Collection entries
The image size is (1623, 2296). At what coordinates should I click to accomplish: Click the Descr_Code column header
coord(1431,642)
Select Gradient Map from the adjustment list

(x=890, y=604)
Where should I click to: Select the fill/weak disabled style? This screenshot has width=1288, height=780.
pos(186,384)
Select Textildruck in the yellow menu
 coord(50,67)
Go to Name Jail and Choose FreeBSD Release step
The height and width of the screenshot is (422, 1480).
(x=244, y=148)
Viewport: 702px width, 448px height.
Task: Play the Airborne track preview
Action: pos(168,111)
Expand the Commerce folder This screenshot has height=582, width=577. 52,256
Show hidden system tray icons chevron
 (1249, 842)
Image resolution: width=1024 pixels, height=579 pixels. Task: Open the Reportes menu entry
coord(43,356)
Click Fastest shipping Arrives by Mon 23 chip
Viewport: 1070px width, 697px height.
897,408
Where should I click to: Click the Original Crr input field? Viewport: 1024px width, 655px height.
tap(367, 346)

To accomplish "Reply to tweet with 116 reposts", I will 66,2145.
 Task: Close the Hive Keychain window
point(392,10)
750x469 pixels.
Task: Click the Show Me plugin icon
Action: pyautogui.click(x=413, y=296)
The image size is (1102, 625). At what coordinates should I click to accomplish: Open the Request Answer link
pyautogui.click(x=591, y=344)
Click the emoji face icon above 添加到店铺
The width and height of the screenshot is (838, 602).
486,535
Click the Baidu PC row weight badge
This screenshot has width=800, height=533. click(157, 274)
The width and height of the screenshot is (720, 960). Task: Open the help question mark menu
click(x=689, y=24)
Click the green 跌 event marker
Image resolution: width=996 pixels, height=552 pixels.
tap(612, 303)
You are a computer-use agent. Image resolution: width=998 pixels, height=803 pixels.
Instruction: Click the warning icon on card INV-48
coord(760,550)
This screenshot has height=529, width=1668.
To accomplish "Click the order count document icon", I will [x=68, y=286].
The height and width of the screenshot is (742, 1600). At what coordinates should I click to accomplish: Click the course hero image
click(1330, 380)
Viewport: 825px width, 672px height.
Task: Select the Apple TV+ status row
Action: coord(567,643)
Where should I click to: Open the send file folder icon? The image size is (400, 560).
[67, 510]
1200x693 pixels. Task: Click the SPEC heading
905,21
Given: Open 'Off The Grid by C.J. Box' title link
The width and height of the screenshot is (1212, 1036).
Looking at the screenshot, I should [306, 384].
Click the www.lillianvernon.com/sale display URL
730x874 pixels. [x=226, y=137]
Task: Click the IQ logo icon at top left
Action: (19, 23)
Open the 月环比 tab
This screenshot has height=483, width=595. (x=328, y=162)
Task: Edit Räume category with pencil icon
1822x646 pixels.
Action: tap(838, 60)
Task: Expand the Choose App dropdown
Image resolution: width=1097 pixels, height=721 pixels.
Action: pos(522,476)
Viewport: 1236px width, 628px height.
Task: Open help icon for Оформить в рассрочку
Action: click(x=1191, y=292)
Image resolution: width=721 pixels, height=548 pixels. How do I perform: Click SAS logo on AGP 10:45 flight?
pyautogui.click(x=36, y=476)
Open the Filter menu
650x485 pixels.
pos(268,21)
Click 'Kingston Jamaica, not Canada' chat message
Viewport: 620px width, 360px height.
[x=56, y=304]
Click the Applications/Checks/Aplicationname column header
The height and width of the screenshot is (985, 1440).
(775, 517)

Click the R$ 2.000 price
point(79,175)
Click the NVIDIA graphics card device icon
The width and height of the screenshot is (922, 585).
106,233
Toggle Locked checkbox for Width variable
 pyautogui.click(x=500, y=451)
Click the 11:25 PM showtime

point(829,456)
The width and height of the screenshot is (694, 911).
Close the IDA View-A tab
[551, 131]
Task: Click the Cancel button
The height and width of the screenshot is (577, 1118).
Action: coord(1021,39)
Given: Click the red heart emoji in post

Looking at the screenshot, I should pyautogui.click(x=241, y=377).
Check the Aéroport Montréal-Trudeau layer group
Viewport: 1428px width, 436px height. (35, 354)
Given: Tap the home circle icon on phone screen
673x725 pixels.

**Exercise prompt:** Repeat, exactly and in full, the records shown above.

**Solution to this task:**
The image size is (1623, 2296). At what coordinates should I click to accomplish: Click the Descr_Code column header
coord(1431,642)
Select Gradient Map from the adjustment list

(x=890, y=604)
Where should I click to: Select the fill/weak disabled style? This screenshot has width=1288, height=780.
pos(186,384)
Select Textildruck in the yellow menu
 coord(50,67)
Go to Name Jail and Choose FreeBSD Release step
The height and width of the screenshot is (422, 1480).
(x=244, y=148)
Viewport: 702px width, 448px height.
Task: Play the Airborne track preview
Action: pos(168,111)
Expand the Commerce folder This screenshot has height=582, width=577. 52,256
Show hidden system tray icons chevron
 (1249, 842)
Image resolution: width=1024 pixels, height=579 pixels. Task: Open the Reportes menu entry
coord(43,356)
Click Fastest shipping Arrives by Mon 23 chip
Viewport: 1070px width, 697px height.
897,408
Where should I click to: Click the Original Crr input field? Viewport: 1024px width, 655px height.
tap(367, 346)

To accomplish "Reply to tweet with 116 reposts", I will 66,2145.
 Task: Close the Hive Keychain window
point(392,10)
750x469 pixels.
Task: Click the Show Me plugin icon
Action: pyautogui.click(x=413, y=296)
The image size is (1102, 625). At what coordinates should I click to accomplish: Open the Request Answer link
pyautogui.click(x=591, y=344)
Click the emoji face icon above 添加到店铺
The width and height of the screenshot is (838, 602).
486,535
Click the Baidu PC row weight badge
This screenshot has width=800, height=533. click(157, 274)
The width and height of the screenshot is (720, 960). Task: Open the help question mark menu
click(x=689, y=24)
Click the green 跌 event marker
Image resolution: width=996 pixels, height=552 pixels.
tap(612, 303)
You are a computer-use agent. Image resolution: width=998 pixels, height=803 pixels.
Instruction: Click the warning icon on card INV-48
coord(760,550)
This screenshot has height=529, width=1668.
To accomplish "Click the order count document icon", I will [x=68, y=286].
The height and width of the screenshot is (742, 1600). At what coordinates should I click to accomplish: Click the course hero image
click(1330, 380)
Viewport: 825px width, 672px height.
Task: Select the Apple TV+ status row
Action: coord(567,643)
Where should I click to: Open the send file folder icon? The image size is (400, 560).
[67, 510]
1200x693 pixels. Task: Click the SPEC heading
905,21
Given: Open 'Off The Grid by C.J. Box' title link
The width and height of the screenshot is (1212, 1036).
Looking at the screenshot, I should [306, 384].
Click the www.lillianvernon.com/sale display URL
730x874 pixels. [x=226, y=137]
Task: Click the IQ logo icon at top left
Action: (19, 23)
Open the 月环比 tab
This screenshot has height=483, width=595. (x=328, y=162)
Task: Edit Räume category with pencil icon
1822x646 pixels.
Action: tap(838, 60)
Task: Expand the Choose App dropdown
Image resolution: width=1097 pixels, height=721 pixels.
Action: pos(522,476)
Viewport: 1236px width, 628px height.
Task: Open help icon for Оформить в рассрочку
Action: click(x=1191, y=292)
Image resolution: width=721 pixels, height=548 pixels. How do I perform: Click SAS logo on AGP 10:45 flight?
pyautogui.click(x=36, y=476)
Open the Filter menu
650x485 pixels.
pos(268,21)
Click 'Kingston Jamaica, not Canada' chat message
Viewport: 620px width, 360px height.
[x=56, y=304]
Click the Applications/Checks/Aplicationname column header
The height and width of the screenshot is (985, 1440).
(775, 517)

Click the R$ 2.000 price
point(79,175)
Click the NVIDIA graphics card device icon
The width and height of the screenshot is (922, 585).
106,233
Toggle Locked checkbox for Width variable
 pyautogui.click(x=500, y=451)
Click the 11:25 PM showtime

point(829,456)
The width and height of the screenshot is (694, 911).
Close the IDA View-A tab
[551, 131]
Task: Click the Cancel button
The height and width of the screenshot is (577, 1118).
Action: coord(1021,39)
Given: Click the red heart emoji in post

Looking at the screenshot, I should pyautogui.click(x=241, y=377).
Check the Aéroport Montréal-Trudeau layer group
Viewport: 1428px width, 436px height. (35, 354)
Given: Tap the home circle icon on phone screen
673x725 pixels.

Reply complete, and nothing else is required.